Assorted content to end your week.
- Owen Jones asks why we're not treating the existential threat of a climate breakdown with anything close to the urgency applied to the coronavirus response. And Niklas Höhne, Michel den Elzen, Joeri Rogelj, Bert Metz, Taryn Fransen, Takeshi Kuramochi, Anne Olhoff, Joseph Alcamo, Harald Winkler, Sha Fu, Michiel Schaeffer, Roberto Schaeffer, Glen P. Peters, Simon Maxwell and
Navroz K. Dubash highlight how a decade of delay on reducing greenhouse gas emissions has already made the task far more difficult.
- Norm Farrell offers a reminder that greenhouse gas emissions aren't any less damaging just because nobody bothers to measure them.
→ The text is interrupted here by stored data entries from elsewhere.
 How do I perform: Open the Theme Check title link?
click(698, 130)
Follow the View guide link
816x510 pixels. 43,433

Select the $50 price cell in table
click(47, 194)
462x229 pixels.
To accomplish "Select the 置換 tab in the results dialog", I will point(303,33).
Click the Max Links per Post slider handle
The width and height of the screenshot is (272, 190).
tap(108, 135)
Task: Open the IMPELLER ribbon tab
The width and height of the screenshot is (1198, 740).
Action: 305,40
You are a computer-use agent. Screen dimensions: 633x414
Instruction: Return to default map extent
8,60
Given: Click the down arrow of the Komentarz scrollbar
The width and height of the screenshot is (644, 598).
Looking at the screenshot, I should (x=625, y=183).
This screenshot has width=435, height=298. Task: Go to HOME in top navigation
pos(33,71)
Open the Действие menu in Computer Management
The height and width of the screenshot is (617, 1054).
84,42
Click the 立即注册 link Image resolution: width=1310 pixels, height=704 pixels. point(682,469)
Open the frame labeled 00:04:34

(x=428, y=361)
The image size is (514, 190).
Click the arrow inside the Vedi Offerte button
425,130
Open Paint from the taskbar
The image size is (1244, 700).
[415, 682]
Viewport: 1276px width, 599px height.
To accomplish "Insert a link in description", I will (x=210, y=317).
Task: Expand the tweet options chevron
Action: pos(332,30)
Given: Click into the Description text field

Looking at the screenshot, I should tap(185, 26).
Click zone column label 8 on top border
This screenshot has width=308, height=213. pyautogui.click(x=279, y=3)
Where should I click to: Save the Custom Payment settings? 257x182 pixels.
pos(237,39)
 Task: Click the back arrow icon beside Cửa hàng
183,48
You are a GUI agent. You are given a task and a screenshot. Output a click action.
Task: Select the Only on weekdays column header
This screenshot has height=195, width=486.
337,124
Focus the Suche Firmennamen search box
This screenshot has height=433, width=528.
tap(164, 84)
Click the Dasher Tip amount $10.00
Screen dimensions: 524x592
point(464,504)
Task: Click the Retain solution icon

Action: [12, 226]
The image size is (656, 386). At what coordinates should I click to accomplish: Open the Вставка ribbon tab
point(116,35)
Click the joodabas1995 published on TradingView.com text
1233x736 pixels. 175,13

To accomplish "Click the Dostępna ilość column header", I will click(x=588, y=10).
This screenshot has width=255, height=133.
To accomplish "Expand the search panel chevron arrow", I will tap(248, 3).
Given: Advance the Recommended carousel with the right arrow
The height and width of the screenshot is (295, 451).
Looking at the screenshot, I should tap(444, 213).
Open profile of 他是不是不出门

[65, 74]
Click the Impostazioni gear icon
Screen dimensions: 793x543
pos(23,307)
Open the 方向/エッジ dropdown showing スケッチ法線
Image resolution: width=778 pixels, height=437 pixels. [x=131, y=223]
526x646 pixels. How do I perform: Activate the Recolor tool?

And Sarah Cox reports on the massive liability attached to B.C.'s orphaned oil and gas wells.
- Sir Michael Marmot offers a reminder of the importance of the social determinants of health after a decade in which the UK has chosen to make itself a test case in the harm that can be done by austerity. And Laurie Monsebraaten notes that the results of Ontario's basic income pilot show that rather than disincentivizing work, a reliable source of income instead enabled people to find better-paying and more secure employment.
- Simon Wilson writes about Leilani Farha's case to make evictions illegal as part of the recognition of housing as a human right.
- Finally, Jenna Moon offers some background on the use of facial recognition software - both as a matter of policing and of corporate profit-seeking. And Caitlin Taylor, Stephanie Matteis and David Common report on the design and manufacturing of consumer products to fail and require replacement.